I am supposed to go look at/buy it tomorrow evening. Would it be in bad taste to bring a battery and check it out? If so will I damage it to try it dry for a minute or two?


----------



## Bubba (Oct 30, 2008)

bAcKpAiN said:


> I am supposed to go look at/buy it tomorrow evening. Would it be in bad taste to bring a battery and check it out? If so will I damage it to try it dry for a minute or two?



You wouldn't buy a car without making sure it ran first would ya? Same concept.... :lol: At least the way I see it.... And there shouldn't be any reason you would damage it just trying it out.


----------



## Captain Ahab (Oct 30, 2008)

bAcKpAiN said:


> I am supposed to go look at/buy it tomorrow evening.
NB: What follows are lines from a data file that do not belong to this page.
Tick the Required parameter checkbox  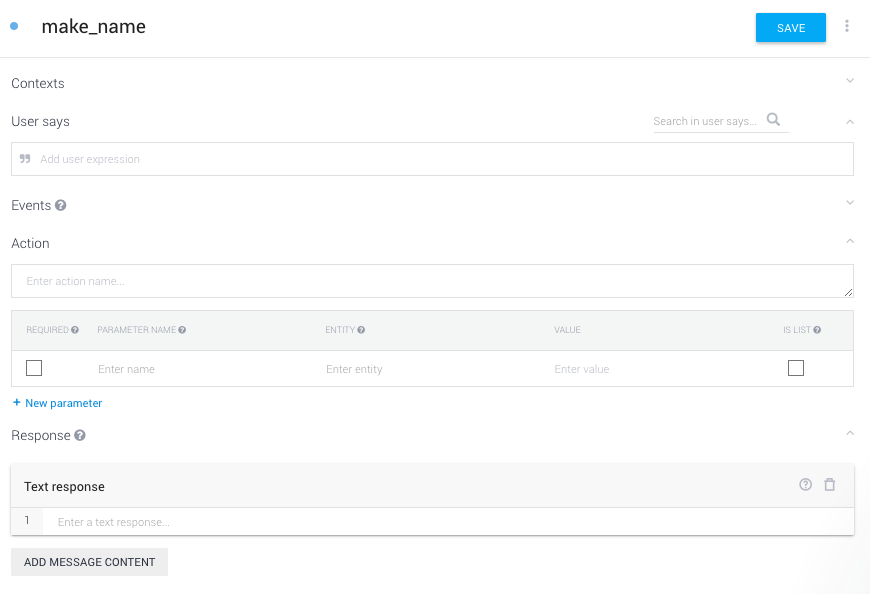tap(34, 368)
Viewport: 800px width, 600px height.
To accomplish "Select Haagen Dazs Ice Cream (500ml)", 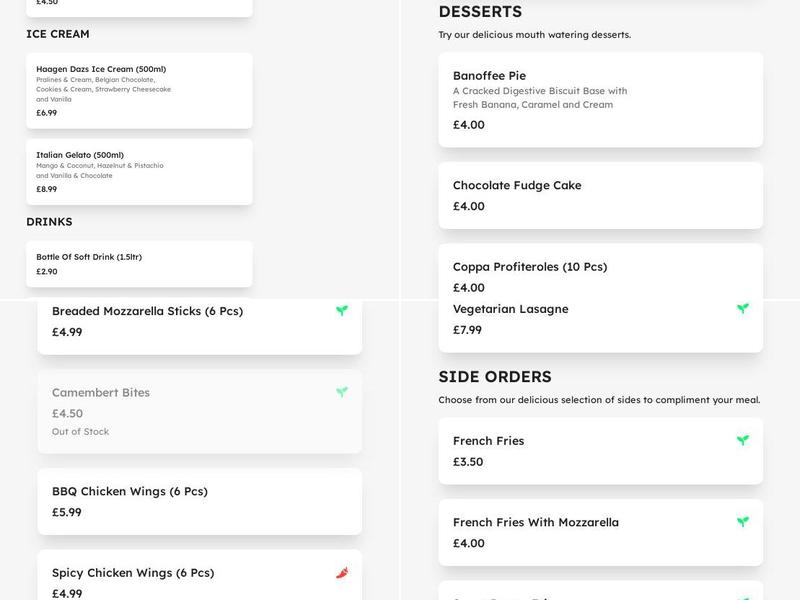I will (x=139, y=91).
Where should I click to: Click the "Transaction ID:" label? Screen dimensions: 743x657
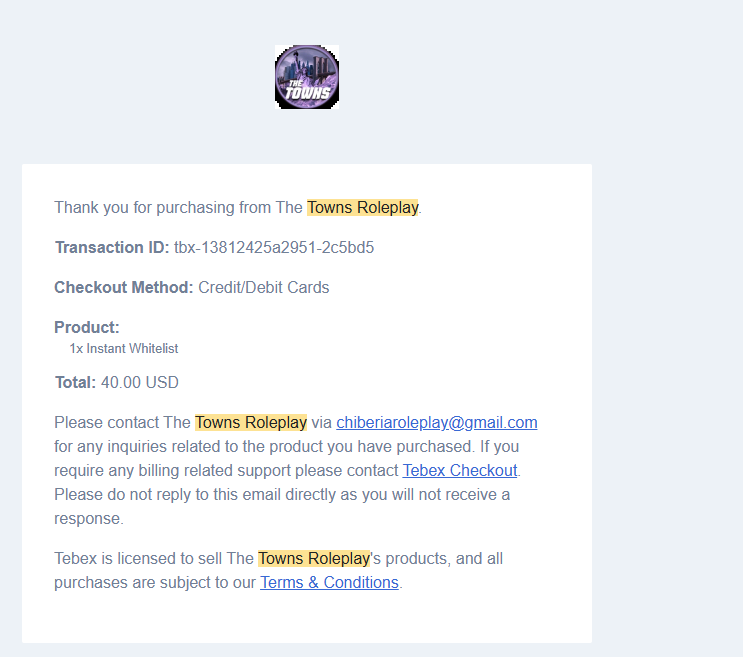pos(112,247)
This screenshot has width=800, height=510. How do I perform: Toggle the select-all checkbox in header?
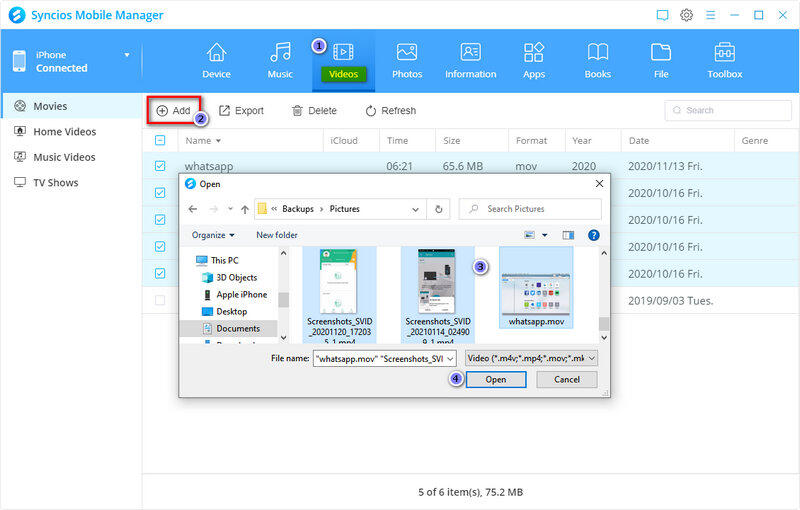coord(161,141)
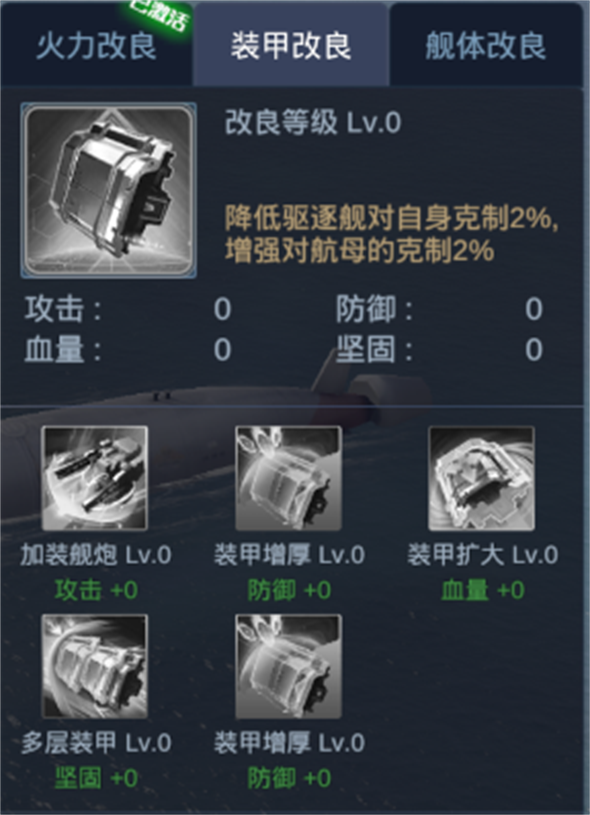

Would it be in bad taste to bring a battery and check it out? If so will I damage it to try it dry for a minute or two?



Certainly bring a battery - briefly running out of water should not hurt it 

Bring a 5 gallon bucket if the owner complains - fill that with water and try it


----------



## bAcKpAiN (Oct 31, 2008)

Thanks for the input fellas. I am going to call him in a few and line it up if it hasn't sold yet. He is roughly an hour away so I am going to make sure he is cool with me testing it before buying it. If not I don't want to aste the gasoline.


----------



## bassn8ed (Nov 5, 2008)

Why would it hurt a trolling motor to run OUT of water.? They do not NEED water to run, take off the prop and check under it.Check your battery voltage before leaving or you will not get a true Motor Test.


----------



## Jim (Nov 6, 2008)

Offer him $75 cash. :wink:


----------



## bAcKpAiN (Nov 7, 2008)

bassn8ed said:


> Why would it hurt a trolling motor to run OUT of water.? They do not NEED water to run, take off the prop and check under it.Check your battery voltage before leaving or you will not get a true Motor Test.



I was wondering if it would cause a heating issue or something.


----------